GIVEN RECORDS:
--- START ---

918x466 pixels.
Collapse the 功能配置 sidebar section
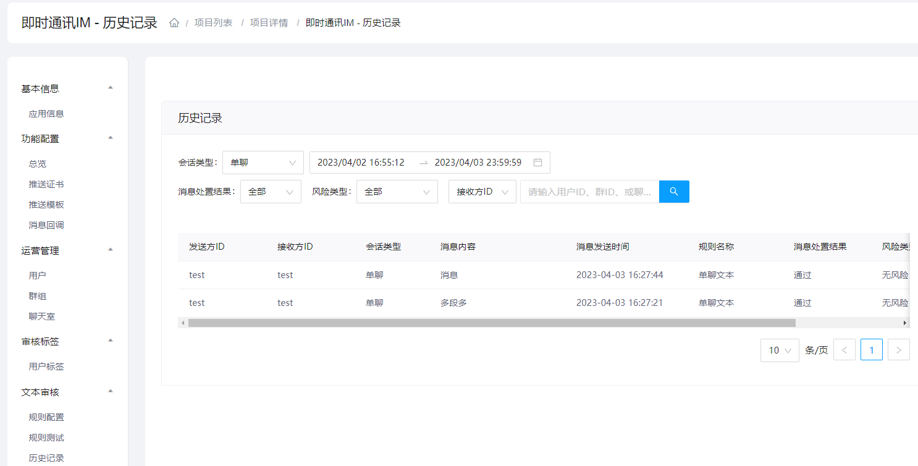click(111, 138)
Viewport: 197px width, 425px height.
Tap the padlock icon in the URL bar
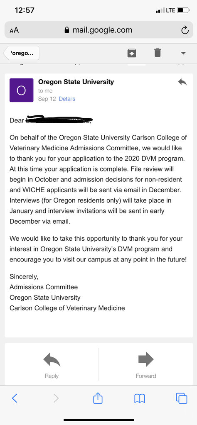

--- END ---

EXERCISE DIRECTIONS:
Retype exactly the lines from the line containing "Viewport: 197px width, 425px height." through the end of the entries above, including both ends, and leave every picture out.

SOLVED EXERCISE:
Viewport: 197px width, 425px height.
Tap the padlock icon in the URL bar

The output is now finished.